The rise in technology over the past decade has facilitated growth in the ‘gig economy’ where individuals forsake the stability of traditional work arrangements, choosing nomadic professional lifestyles. They work on a consultancy, freelance or temporary basis on a series of “gigs” or projects. It is important to recognise that those who make this choice are not always doing so for economic reasons and there is evidence that, despite their potentially unreliable and unsteady income, gig economy workers are more satisfied with this life choice than their peers as it affords them greater flexibility and autonomy. These are two critical wellbeing factors that are often overlooked in traditional workplace wellbeing strategies.
However, participants in the gig economy are also more prone to anxiety and depression and can experience greater levels of financial instability. While our understanding of the wellbeing challenges presented by the gig economy is in its infancy, the increasing dependence on this sector raises two key questions around wellbeing. Firstly, what does the rise of the gig economy tell us about how our employees experience today’s workplaces, and what can we do to attract and retain top talent who might otherwise prefer the flexibility that ‘gigs’ offer? Secondly, as more organisations engage with workers from the gig economy, how can we build workplace environments that support the wellbeing of all? This must include those who are not permanent employees but whose optimal performance we depend on?
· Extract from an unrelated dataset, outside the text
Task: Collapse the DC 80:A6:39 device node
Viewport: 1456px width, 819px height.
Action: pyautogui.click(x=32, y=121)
These questions are likely to become even more pressing as highlighted by Gartner research which found that “32% of organizations are replacing full-time employees with contingent workers as a cost-saving measure” post-COVID-19.
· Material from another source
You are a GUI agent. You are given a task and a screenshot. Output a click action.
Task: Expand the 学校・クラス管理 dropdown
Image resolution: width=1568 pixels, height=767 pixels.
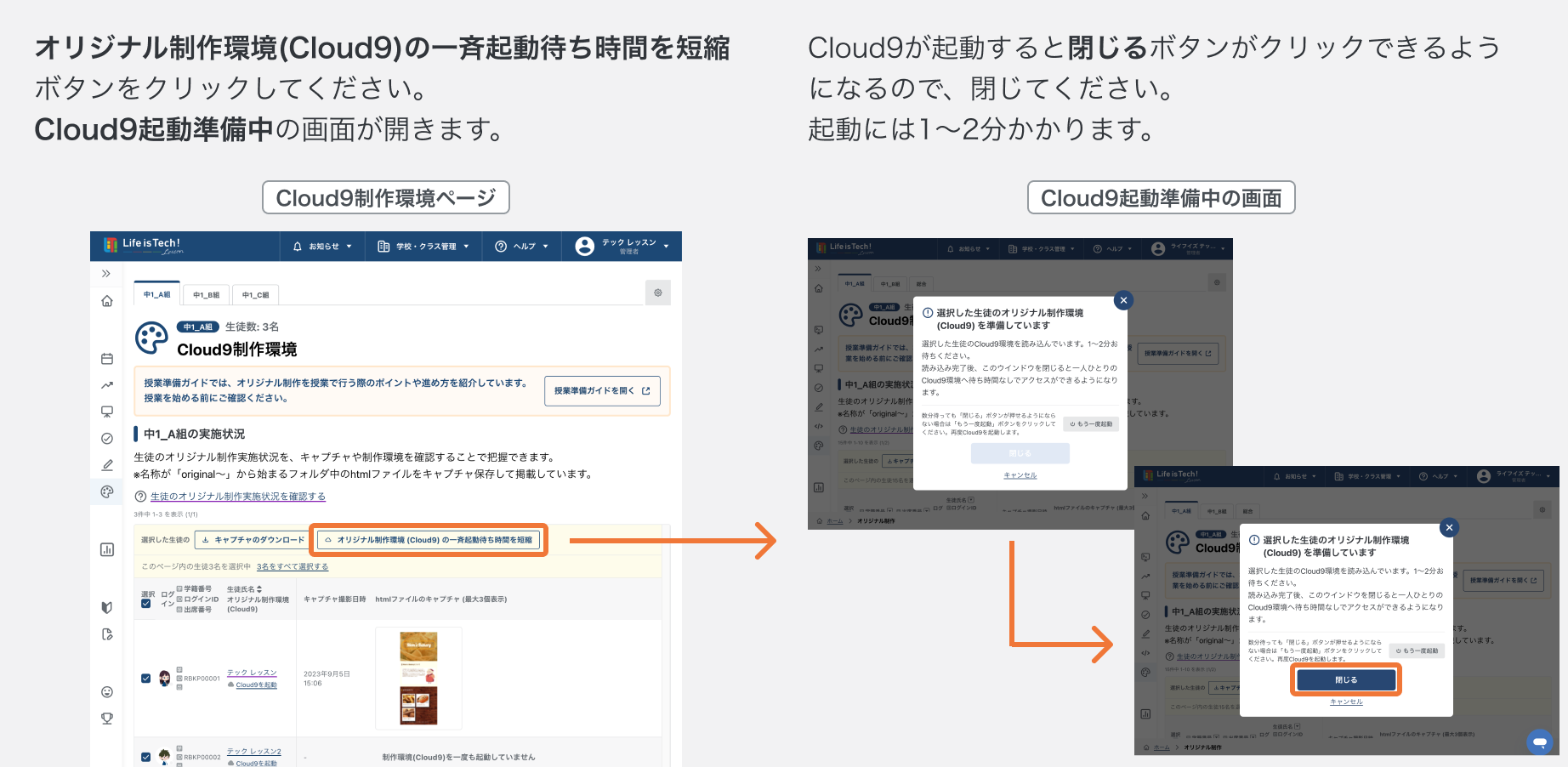coord(423,246)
COVID-19 has changed almost everything about the way in which we work, how we think about our workplaces and our wellbeing. During the pandemic, many previously held beliefs about barriers to remote work were dismantled as workers worldwide were suddenly forced to work from home, and trends towards digitalisation were accelerated. For many, the traditional 9-5 office workday disappeared. Teams were forced to find new ways to connect and collaborate as the established command and control management structures struggled to meet the need for increased speed and agility.
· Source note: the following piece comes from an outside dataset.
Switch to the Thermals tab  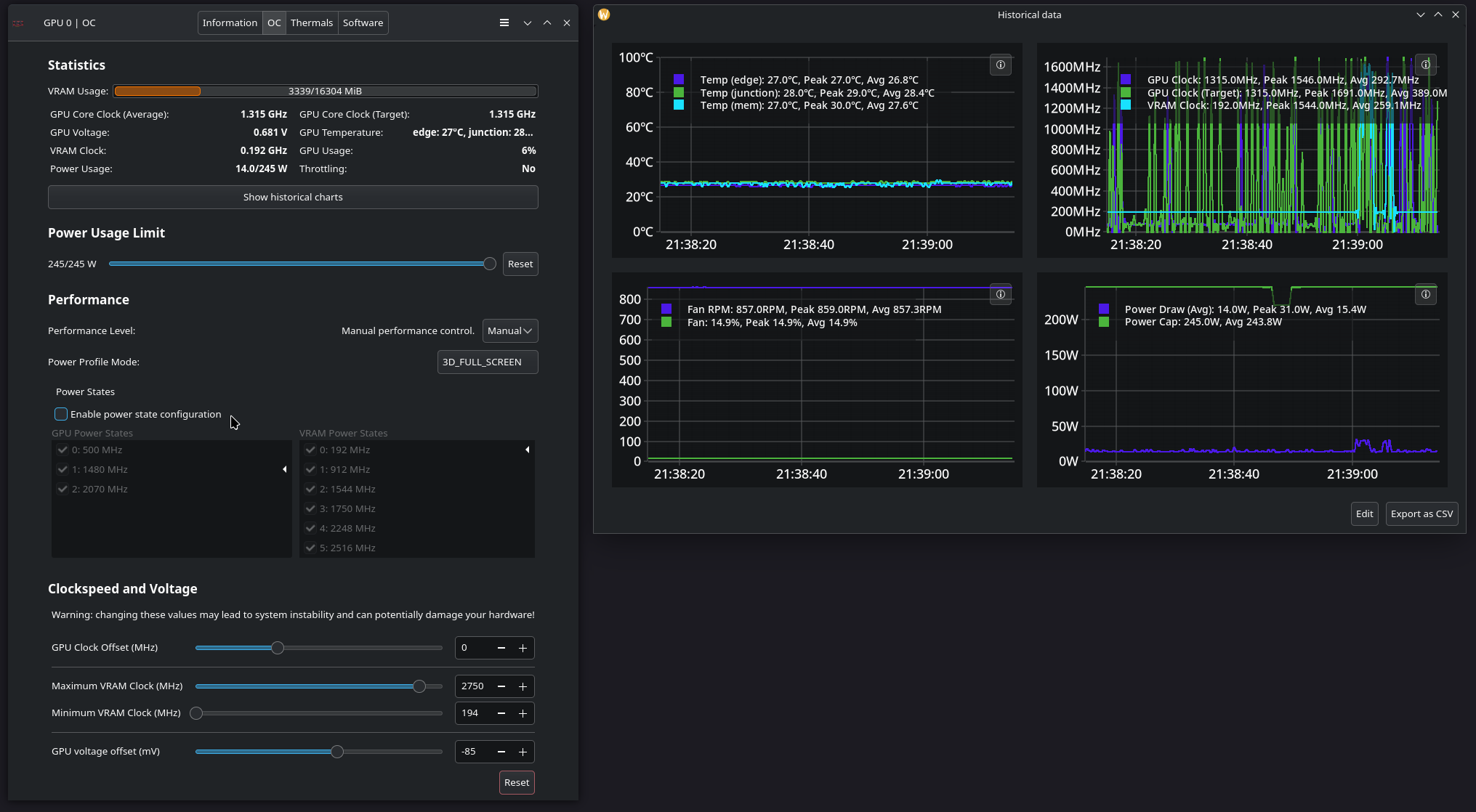[x=311, y=23]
Technology became key to meeting many of the challenges presented by our new way of working. Whilst technology has the potential to level out some of the inequities in the workplace, it may also lead to others feeling left behind and/or isolated. In addition, as teams were separated from their managers and physical workplaces, it became clear that more reliable data was required to better understand which employees may be more vulnerable to poor wellbeing, and could in turn identify how to support this ‘invisible’ workforce.